The other major surprise, Johannes said, was Trump’s initial response to the riots, and his clear reluctance to call out white supremacists.

“He was blaming everybody,” Johannes said, a reference to Trump’s brief speech on Saturday in which he called out “bigotry, racism, and violence on many sides” of the riots.

Many people, including politicians from the US Republican Party, were furious with Trump for refusing to denounce white supremacy in his speech. In a follow-up speech on Monday, Trump was slightly more explicit. He said that racism was evil, and that “those who cause violence in its name are criminals and thugs, including the KKK, neo-Nazis, white supremacists, and other hate groups that are repugnant to everything we hold dear as Americans."

Politico reported on Tuesday that Trump purposefully ignored a set of prepared remarks on Saturday that hewed closer to his second speech. Trump later in the day, at a press appearance meant to be focused on infrastructure, said that the press had treated those at the rally unfairly, condemning the media for not speaking out about the left-wing violence that took place.

“It’s ridiculous. You have to denounce racism. That should be echoed by the president, in my opinion,” Johannes said.

Johannes acknowledged that he understood why white supremacists in the US and some South Africans would be offended by others’ wishes to remove the statues of people like Lee and Rhodes.

“Where does that leave society if the Constitution is just a bunch of letters on a piece of paper that don’t account for anything?”

“By removing it, they think that their history has been erased,” he said. “It makes it a very complicated situation to deal with. You do need to listen to the other side, regardless of what they believe in and you don’t. But if your government has rejected that ideology, then there’s no place for those symbols in society.

“Where does that leave society if the Constitution is just a bunch of letters on a piece of paper that don’t account for anything?”

Artists and activists across the continent say they’ve found themselves in a strange role reversal in recent months.

Tucked into Africa’s western coast, rights activists in Ivory Coast see disturbing echoes in the rise of hate speech, which stirred simmering discontent ahead of a civil conflict in 2002. The country is still recovering from the fallout of a conflict that lasted for five years.

“What’s happening in the US is really discouraging,” said Bamba Sindou, who heads an Ivorian national umbrella group of civil society organizations that's known by its French acronym RAIDH. “When we talk of democracy and human rights, we usually talk about the US. Now we have people asking, but is that how people behave in a modern democracy?” he said by phone from Abidjan.

At worst, some fear, the Trump administration could be a boon for those who say it represents the limits of democracy.
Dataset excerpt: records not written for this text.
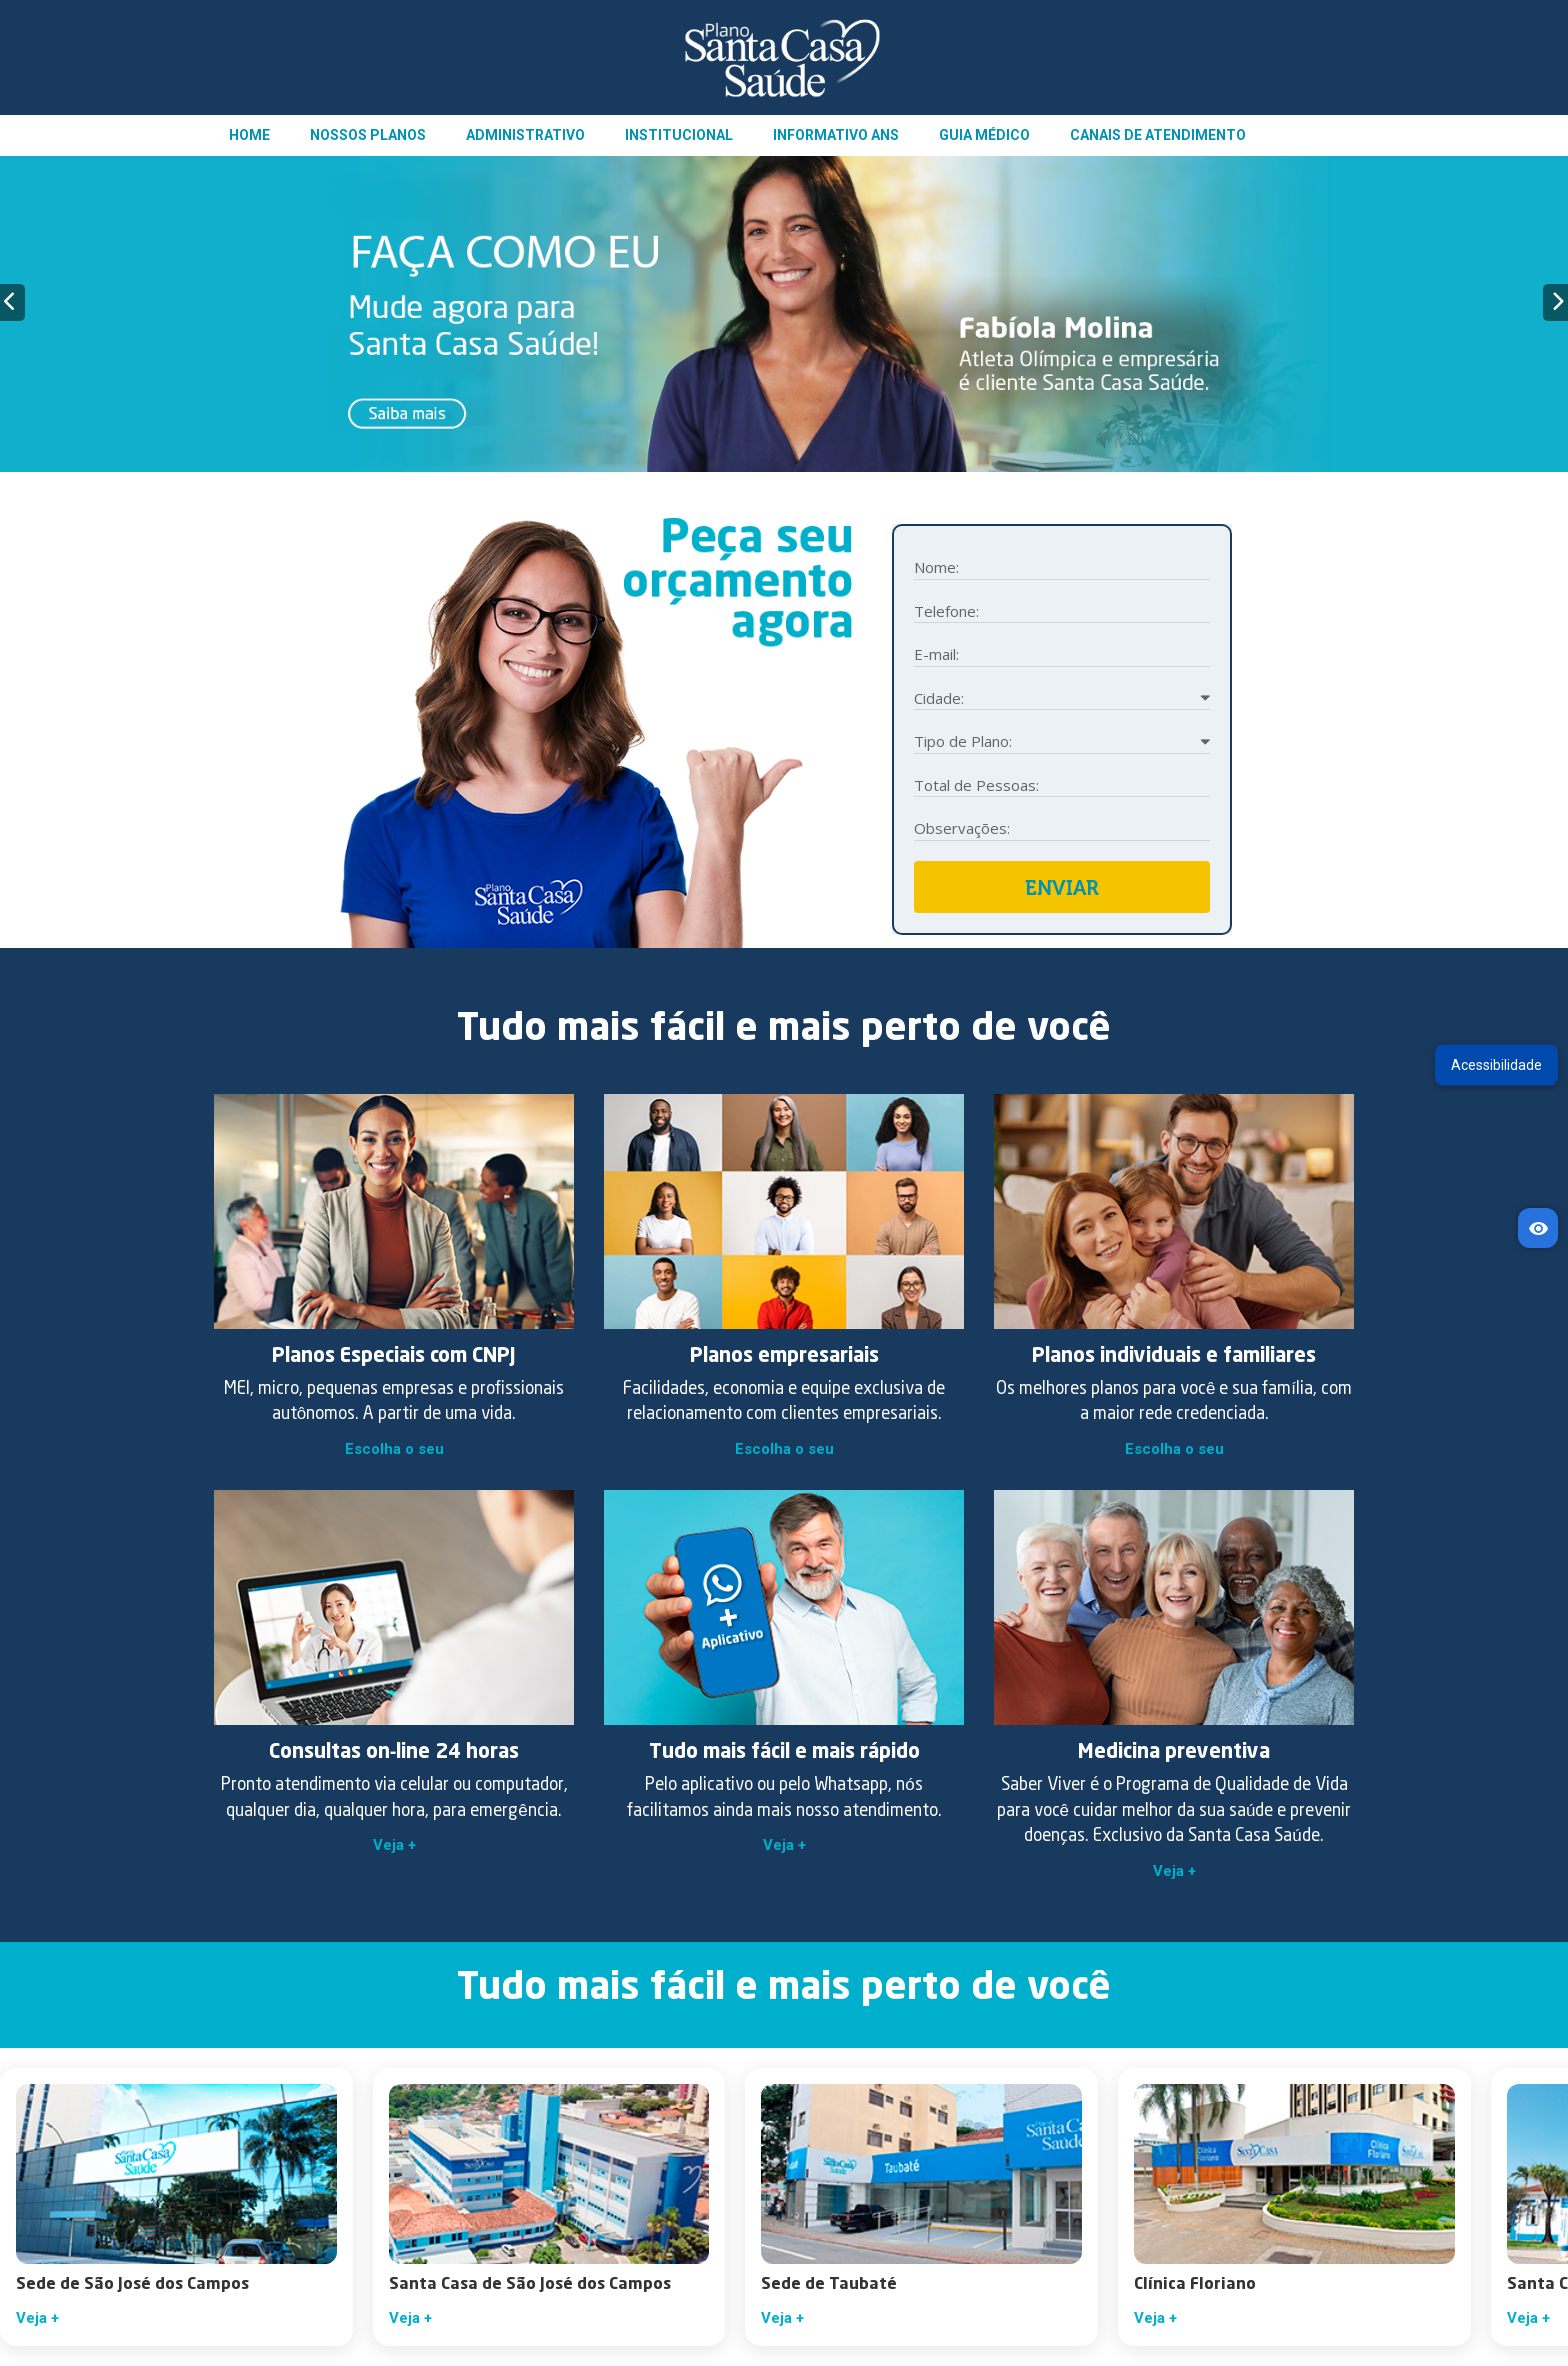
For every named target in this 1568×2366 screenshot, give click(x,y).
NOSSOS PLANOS (368, 135)
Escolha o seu (394, 1449)
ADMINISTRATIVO (525, 135)
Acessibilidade (1496, 1064)
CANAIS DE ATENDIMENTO (1158, 135)
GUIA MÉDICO (984, 135)
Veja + (394, 1845)
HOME (249, 135)
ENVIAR (1062, 888)
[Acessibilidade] (1538, 1228)
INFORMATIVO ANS (836, 135)
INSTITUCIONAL (679, 135)
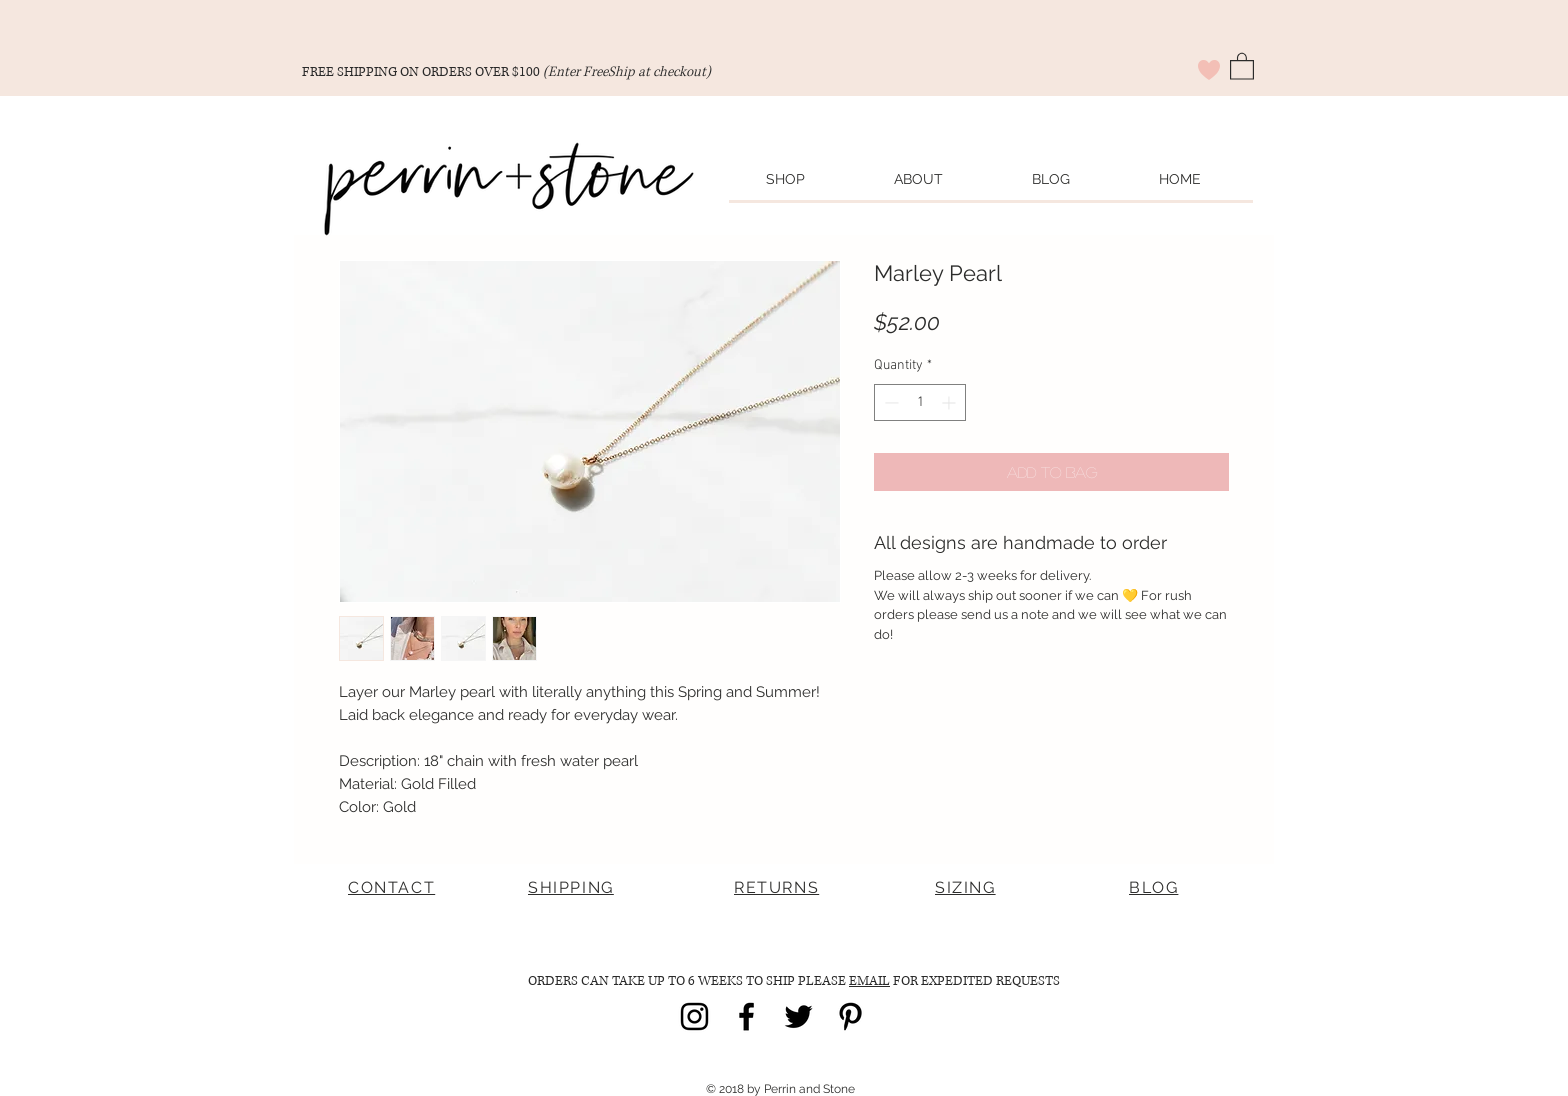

Satirists in Kenya have gone so far as to issue mock “travel warnings” for black Africans heading to the US. Recent headlines — ranging from accusations of nepotism to the president’s top spiritual adviser openly advising on policy-making — are unnervingly familiar in many fragile states on the continent.

Even as far afield as Central African Republic, where more than 5,000 have been displaced during almost five years of hate-fueled conflict, Charlottesville was making headlines. In a country that’s barely held itself together during almost five years of violence, Didier Kassaï's cartoons in national newspapers frequently skewer those who’ve risen to power through promoting hate speech.

TERREUR EN #Centrafrique (1) Un survol des évènements en images par Didier Kassaï

“For so long, the US was a model, and a country that we followed closely,” he said by phone from the CAR’s capital of Bangui, where he said news of Charlottesville had trickled into most homes.

“Since Trump’s arrival, we no longer see it as a dream country. For a country which recently elected a black man to now be in a place reminiscent of an era when the Klu Klux Klan was able to crush African-Americans — it’s like the US’s ray of light has gone out on a global stage.”